··· Study material ···
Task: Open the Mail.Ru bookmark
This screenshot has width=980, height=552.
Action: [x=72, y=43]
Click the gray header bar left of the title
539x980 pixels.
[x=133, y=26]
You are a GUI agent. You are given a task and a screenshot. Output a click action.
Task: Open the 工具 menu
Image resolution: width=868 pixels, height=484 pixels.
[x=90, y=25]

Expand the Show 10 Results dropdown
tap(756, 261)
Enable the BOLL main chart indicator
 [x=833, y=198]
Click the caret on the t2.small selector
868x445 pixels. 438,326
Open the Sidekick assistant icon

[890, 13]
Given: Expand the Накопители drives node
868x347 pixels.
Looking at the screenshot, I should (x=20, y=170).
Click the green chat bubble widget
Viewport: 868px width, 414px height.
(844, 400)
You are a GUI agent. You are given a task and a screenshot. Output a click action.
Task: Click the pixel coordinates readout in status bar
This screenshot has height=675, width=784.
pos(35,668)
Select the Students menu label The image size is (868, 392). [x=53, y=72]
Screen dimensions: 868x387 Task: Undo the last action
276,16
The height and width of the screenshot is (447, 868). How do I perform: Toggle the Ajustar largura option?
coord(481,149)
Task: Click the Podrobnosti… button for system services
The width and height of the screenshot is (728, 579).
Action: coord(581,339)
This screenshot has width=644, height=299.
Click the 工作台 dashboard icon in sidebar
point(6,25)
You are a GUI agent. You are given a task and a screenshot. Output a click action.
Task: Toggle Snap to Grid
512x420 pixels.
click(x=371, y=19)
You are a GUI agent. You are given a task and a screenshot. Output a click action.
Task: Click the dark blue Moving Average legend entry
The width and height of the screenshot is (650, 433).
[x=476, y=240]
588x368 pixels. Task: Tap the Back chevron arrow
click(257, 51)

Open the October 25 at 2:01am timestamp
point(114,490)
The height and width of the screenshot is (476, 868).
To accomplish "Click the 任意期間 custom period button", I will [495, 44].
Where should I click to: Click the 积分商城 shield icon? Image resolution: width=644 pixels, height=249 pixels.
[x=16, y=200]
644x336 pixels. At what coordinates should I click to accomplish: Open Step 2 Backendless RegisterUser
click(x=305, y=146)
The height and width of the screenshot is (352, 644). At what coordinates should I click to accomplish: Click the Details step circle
···
* [Task to carry out]
Write the entries out once more, exactly, without dropping a line.

* [Response to this exercise]
Task: Open the Mail.Ru bookmark
This screenshot has width=980, height=552.
Action: [x=72, y=43]
Click the gray header bar left of the title
539x980 pixels.
[x=133, y=26]
You are a GUI agent. You are given a task and a screenshot. Output a click action.
Task: Open the 工具 menu
Image resolution: width=868 pixels, height=484 pixels.
[x=90, y=25]

Expand the Show 10 Results dropdown
tap(756, 261)
Enable the BOLL main chart indicator
 [x=833, y=198]
Click the caret on the t2.small selector
868x445 pixels. 438,326
Open the Sidekick assistant icon

[890, 13]
Given: Expand the Накопители drives node
868x347 pixels.
Looking at the screenshot, I should (x=20, y=170).
Click the green chat bubble widget
Viewport: 868px width, 414px height.
(844, 400)
You are a GUI agent. You are given a task and a screenshot. Output a click action.
Task: Click the pixel coordinates readout in status bar
This screenshot has height=675, width=784.
pos(35,668)
Select the Students menu label The image size is (868, 392). [x=53, y=72]
Screen dimensions: 868x387 Task: Undo the last action
276,16
The height and width of the screenshot is (447, 868). How do I perform: Toggle the Ajustar largura option?
coord(481,149)
Task: Click the Podrobnosti… button for system services
The width and height of the screenshot is (728, 579).
Action: coord(581,339)
This screenshot has width=644, height=299.
Click the 工作台 dashboard icon in sidebar
point(6,25)
You are a GUI agent. You are given a task and a screenshot. Output a click action.
Task: Toggle Snap to Grid
512x420 pixels.
click(x=371, y=19)
You are a GUI agent. You are given a task and a screenshot. Output a click action.
Task: Click the dark blue Moving Average legend entry
The width and height of the screenshot is (650, 433).
[x=476, y=240]
588x368 pixels. Task: Tap the Back chevron arrow
click(257, 51)

Open the October 25 at 2:01am timestamp
point(114,490)
The height and width of the screenshot is (476, 868).
To accomplish "Click the 任意期間 custom period button", I will [495, 44].
Where should I click to: Click the 积分商城 shield icon? Image resolution: width=644 pixels, height=249 pixels.
[x=16, y=200]
644x336 pixels. At what coordinates should I click to accomplish: Open Step 2 Backendless RegisterUser
click(x=305, y=146)
The height and width of the screenshot is (352, 644). At what coordinates should I click to accomplish: Click the Details step circle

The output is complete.